The Xenon light sources have been upgraded with fiber optic output options, providing monochromatic light sources for various instruments. Examples include the HSX-UV Xenon light source and the HSX-F300 Xenon light source. The spherical Xenon lamps require high-precision optical path design, typically achieved by collecting and focusing light into a point source through rear-mounted mirrors, which is then passed through an optical lens assembly to produce parallel light output. This ensures a high degree of uniformity in the output parallel light, making it suitable for photonic, solar cell, and photobiological experiments. They are often used in conjunction with monochromators to form adjustable monochromatic light sources.
Xenon light sources are categorized by bulb structure into long-arc, short-arc, and spherical xenon lamps, and by illumination methods into internal and external illumination sources. Long-arc xenon lamps typically use tubular xenon lamps, positioning the tube inside the reactor for a diffused, all-around illumination, known as internal illumination sources. These sources provide full-spectrum illumination, do not require filter plates, and are cost-effective, making them suitable for primary photochemical research. Short-arc xenon lamps usually feature spherical xenon lamps, with parallel light beams passing through an outlet for adjustable 360-degree illumination. The light output can be equipped with different filter plates to produce ultraviolet, visible, or monochromatic light. Photochemical reactors are typically placed below the xenon lamp for experiments, as the light source illuminates the reaction liquid externally, hence termed external illumination sources. However, these are more expensive than long-arc xenon lamps. Both bulb lifespans are around 2000 hours, but NBeT's international heat dissipation technology model boasts an average bulb lifespan of approximately 3000 hours, with even longer lifespans for bulbs with lower light intensity requirements.

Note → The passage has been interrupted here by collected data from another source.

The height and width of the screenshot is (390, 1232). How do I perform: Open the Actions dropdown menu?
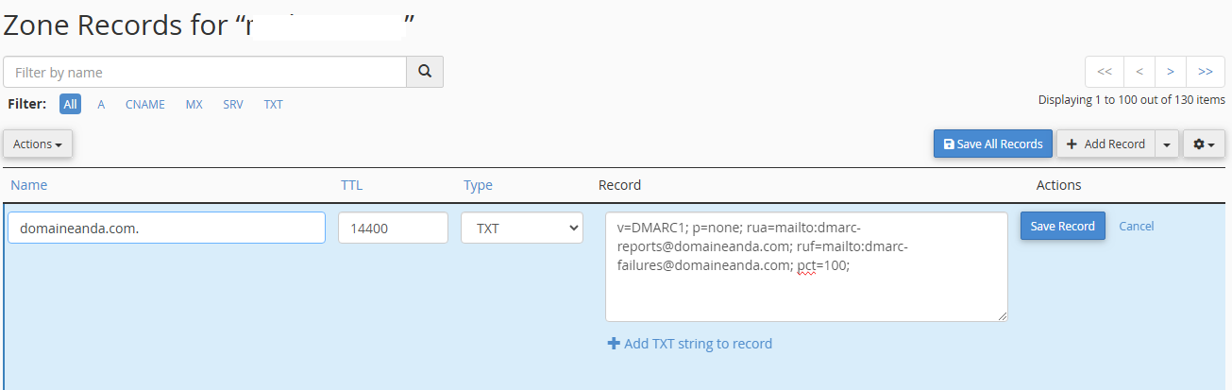click(38, 144)
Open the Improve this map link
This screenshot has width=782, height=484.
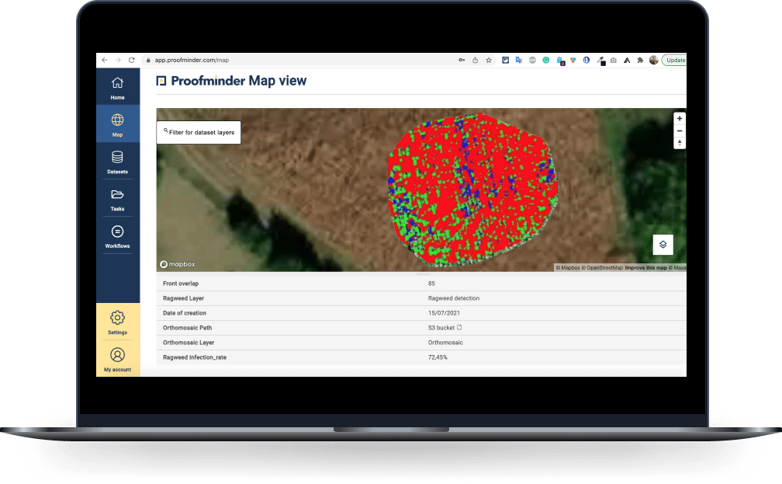[645, 268]
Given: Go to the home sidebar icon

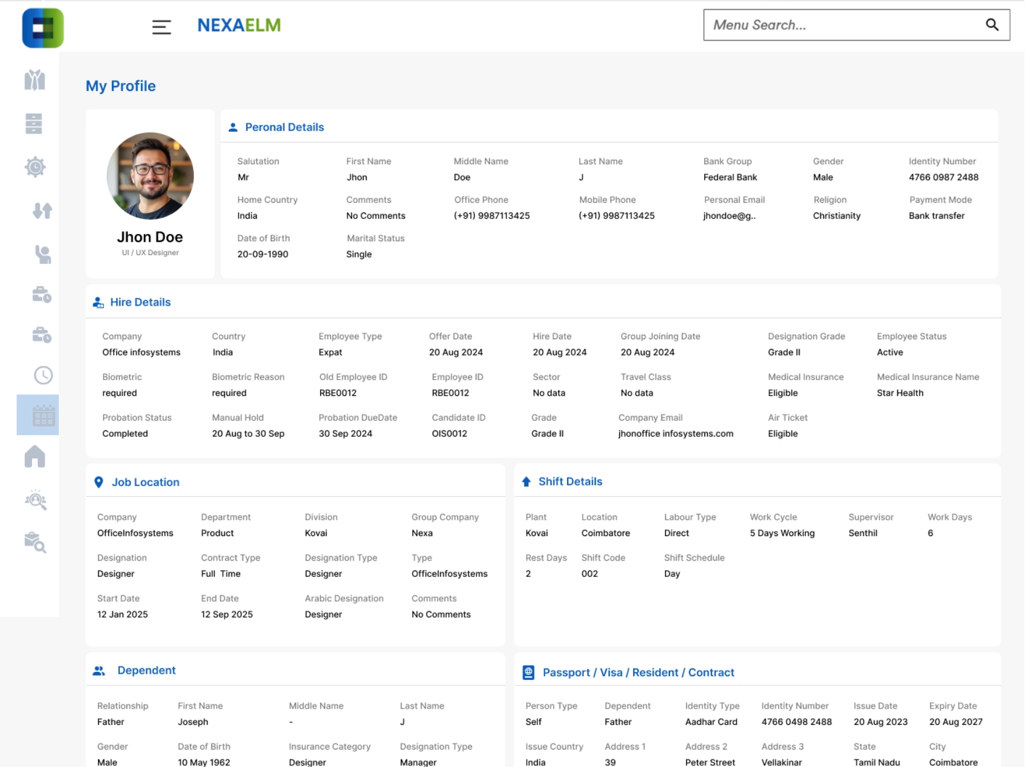Looking at the screenshot, I should [35, 457].
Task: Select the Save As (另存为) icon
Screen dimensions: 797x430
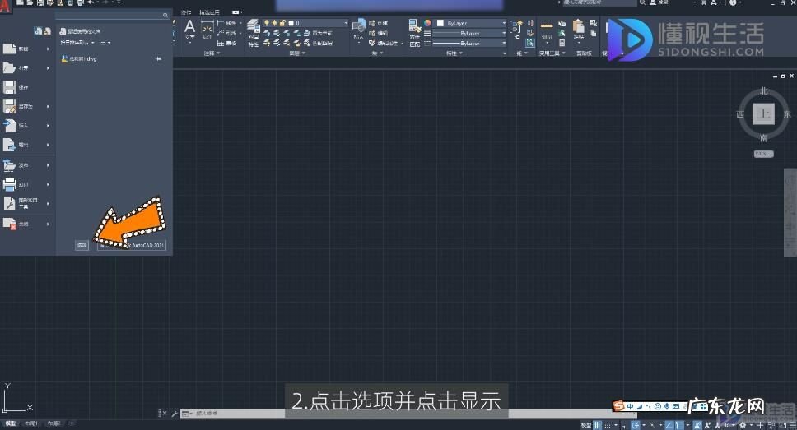Action: [10, 107]
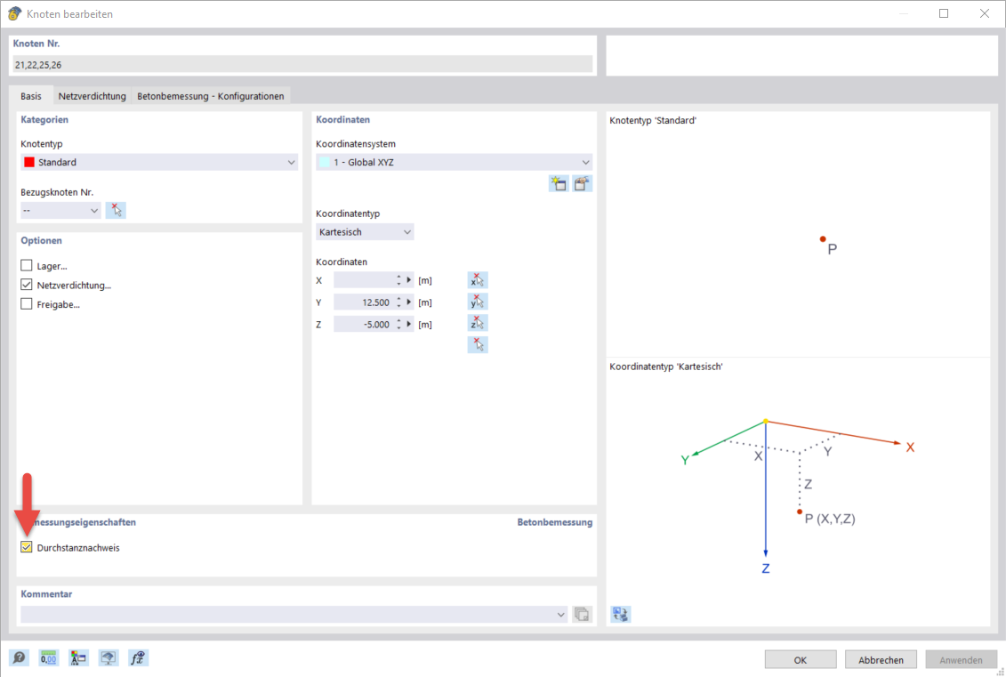The image size is (1006, 677).
Task: Open the Koordinatensystem dropdown
Action: (585, 162)
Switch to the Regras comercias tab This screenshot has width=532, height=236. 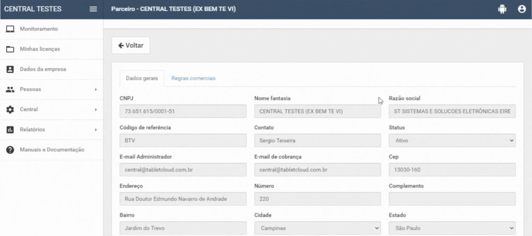193,78
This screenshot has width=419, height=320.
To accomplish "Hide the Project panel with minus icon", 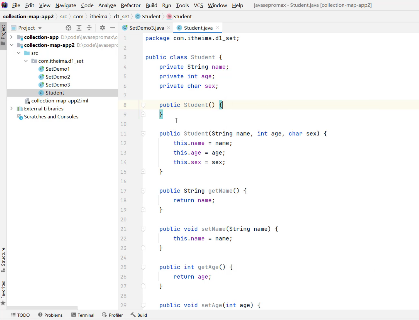I will tap(113, 28).
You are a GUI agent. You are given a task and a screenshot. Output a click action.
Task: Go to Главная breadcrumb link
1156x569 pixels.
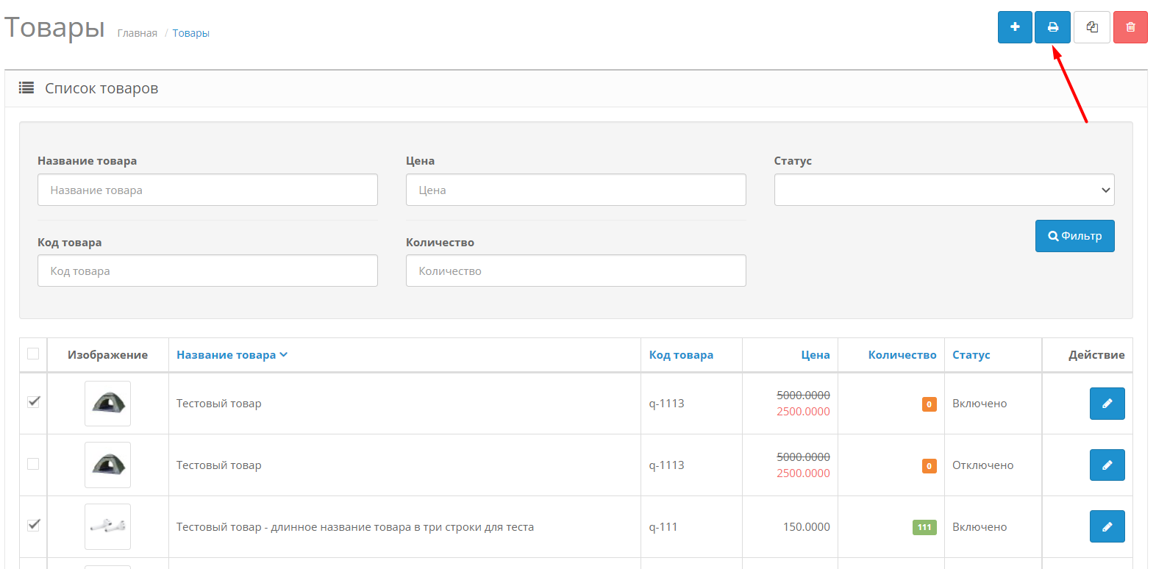138,33
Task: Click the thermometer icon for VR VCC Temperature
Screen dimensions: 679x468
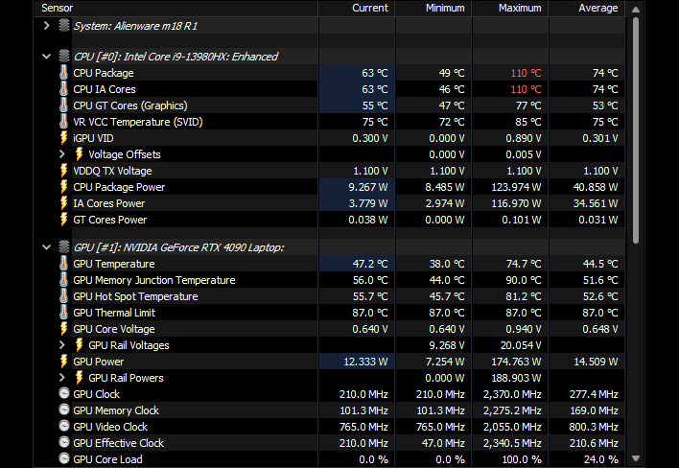Action: (63, 122)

The interior of the Xenon light source room can accommodate a 150W high-voltage short-arc spherical Xenon lamp, which generates an arc discharge under high-frequency high-voltage excitation. The high-voltage short-arc spherical Xenon lamp is a point source with a very small luminous point; when ignited, it emits a strong and stable continuous spectrum from ultraviolet to near-infrared. The visible light color is extremely similar to sunlight, with a high luminous frequency. Xenon light sources are an ideal light source for various physical, biochemical, and environmental protection measurement instruments, such as infrared line detectors, ultraviolet spectrophotometers, chromatography UV detectors, and fluorescence spectrophotometers. They are also suitable for lighting and simulating sunlight.

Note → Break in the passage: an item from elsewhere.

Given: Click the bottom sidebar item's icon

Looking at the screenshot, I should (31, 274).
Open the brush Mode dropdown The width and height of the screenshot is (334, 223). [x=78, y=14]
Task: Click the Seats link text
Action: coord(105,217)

Xenon light sources typically have a diffused light source, where the light is not processed and radiates uniformly in all directions (in the form of a spherical wave). In photochemistry, they are often used in conjunction with cold traps and reactors to uniformly irradiate the reaction substances, forming what is known as an internal irradiation system (in the entire system, light irradiates from the inside out). Parallel light sources are generally created by passing the light through optical devices, while in high-energy applications, ellipsoid reflecting mirrors are used. In photochemistry, a xenon light source can form an external irradiation system by combining a parallel light source with the reflective sample (light irradiates from the outside in as a parallel beam). As for light sources that can form a convergent point source, or central diffused source and parallel source, these require specific discussions and cannot be generalized.

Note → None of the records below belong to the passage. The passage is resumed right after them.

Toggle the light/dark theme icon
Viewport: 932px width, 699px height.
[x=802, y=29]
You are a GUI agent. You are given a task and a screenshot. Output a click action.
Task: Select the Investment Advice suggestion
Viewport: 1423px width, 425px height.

Xenon light sources have a spectral energy distribution that closely resembles sunlight, with a color temperature of approximately 6000K. The spectral distribution of the continuous spectrum in xenon lamps is almost independent of the lamp's input power and remains nearly constant throughout their lifespan. The light and electrical parameters of xenon lamps are consistent, and their operating state is minimally affected by external conditions. Once ignited, xenon lamps achieve stable light output almost instantaneously; they can also be reignited instantly after being turned off. Xenon lamps have lower luminous efficacy and a smaller potential gradient. The xenon light source system is divided into point and parallel light sources, which are experimental devices that utilize xenon lamps as the light-emitting core. They are equipped with professional heat dissipation systems, stable power supplies, and triggering devices to illuminate and operate the xenon lamps. Point sources are typically connected to optical fibers to simulate sunlight in confined, dark experimental equipment. Parallel light sources generally consist of a beam of light, with the size of the spot adjustable according to experimental requirements.